Dihadapan majelis hakim, ketua tim penasehat hukum terdakwa Shigit Sarwo Edhi, Fadillah, Rahmadi dan Alex Candra serta Ibnu Ma'ruf dari Nusantara Sakti Law&Firm, Indra Sakti mengatakan bahwa Pengadilan Negeri (PN) Batam tidak berwenang mengadili perkara A Quo.

Sebab menurut mereka, barang bukti narkotika jenis sabu yang didalilkan dalam surat dakwaan atas kelima terdakwa ditemukan di Jl. P. Hidayat Lr. Delima Kel. Tembilahan Hilir Kab. Inhil - Riau seberat 5.001,68 gram tersebut berada di dalam wilayah Yurisdiksi Pengadilan Negeri (PN) Tembilahan.

"Saat ini, barang bukti sabu itu tengah digunakan dalam perkara lain di PN Tembilahan. Oleh karena itu, seharusnya klien kami (Para terdakwa) juga harus disidangkan di PN Tembilahan agar tercipta kepastian hukum atas penilaian kualitas bukti dari barang bukti narkotika jenis sabu tersebut," kata Indra.

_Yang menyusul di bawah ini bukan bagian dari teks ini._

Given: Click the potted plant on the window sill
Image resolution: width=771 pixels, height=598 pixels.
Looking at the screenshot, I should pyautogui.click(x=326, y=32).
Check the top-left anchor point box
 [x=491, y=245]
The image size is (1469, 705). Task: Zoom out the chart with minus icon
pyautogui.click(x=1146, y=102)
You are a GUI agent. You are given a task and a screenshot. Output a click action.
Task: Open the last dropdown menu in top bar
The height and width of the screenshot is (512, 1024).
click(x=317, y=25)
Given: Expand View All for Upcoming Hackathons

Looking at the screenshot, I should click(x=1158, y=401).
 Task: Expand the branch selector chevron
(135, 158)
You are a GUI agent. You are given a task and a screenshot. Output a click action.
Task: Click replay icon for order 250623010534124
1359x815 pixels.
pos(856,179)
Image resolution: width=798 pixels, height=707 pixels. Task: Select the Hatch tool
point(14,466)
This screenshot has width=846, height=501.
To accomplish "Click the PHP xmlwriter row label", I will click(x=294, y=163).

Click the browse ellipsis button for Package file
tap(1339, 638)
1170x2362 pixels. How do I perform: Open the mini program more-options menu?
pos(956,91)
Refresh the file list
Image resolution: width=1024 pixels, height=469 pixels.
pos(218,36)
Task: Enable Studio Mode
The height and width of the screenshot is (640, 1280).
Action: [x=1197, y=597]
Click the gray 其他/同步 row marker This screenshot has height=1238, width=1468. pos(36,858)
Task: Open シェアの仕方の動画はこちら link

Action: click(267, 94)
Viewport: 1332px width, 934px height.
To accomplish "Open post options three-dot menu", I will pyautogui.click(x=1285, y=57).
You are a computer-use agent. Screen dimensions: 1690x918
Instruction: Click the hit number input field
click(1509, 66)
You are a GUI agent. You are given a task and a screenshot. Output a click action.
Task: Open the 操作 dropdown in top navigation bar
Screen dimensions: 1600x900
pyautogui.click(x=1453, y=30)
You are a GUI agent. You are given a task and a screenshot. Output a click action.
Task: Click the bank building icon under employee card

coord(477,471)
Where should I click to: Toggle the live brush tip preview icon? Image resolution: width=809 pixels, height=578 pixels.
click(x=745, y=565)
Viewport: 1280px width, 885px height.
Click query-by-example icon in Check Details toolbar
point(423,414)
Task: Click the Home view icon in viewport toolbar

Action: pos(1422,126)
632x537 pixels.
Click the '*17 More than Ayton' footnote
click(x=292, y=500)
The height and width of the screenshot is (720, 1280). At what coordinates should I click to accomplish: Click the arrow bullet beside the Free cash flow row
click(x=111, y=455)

Indra membeberkan, surat dakwaan dari JPU yang dialamatkan kepada para terdakwa tidak dapat diterima. Karena, surat dakwaan tersebut disusun berdasarkan hasil penyidikan yang bermula dari dua laporan polisi (LP) yang tidak jelas hubungannya secara formil.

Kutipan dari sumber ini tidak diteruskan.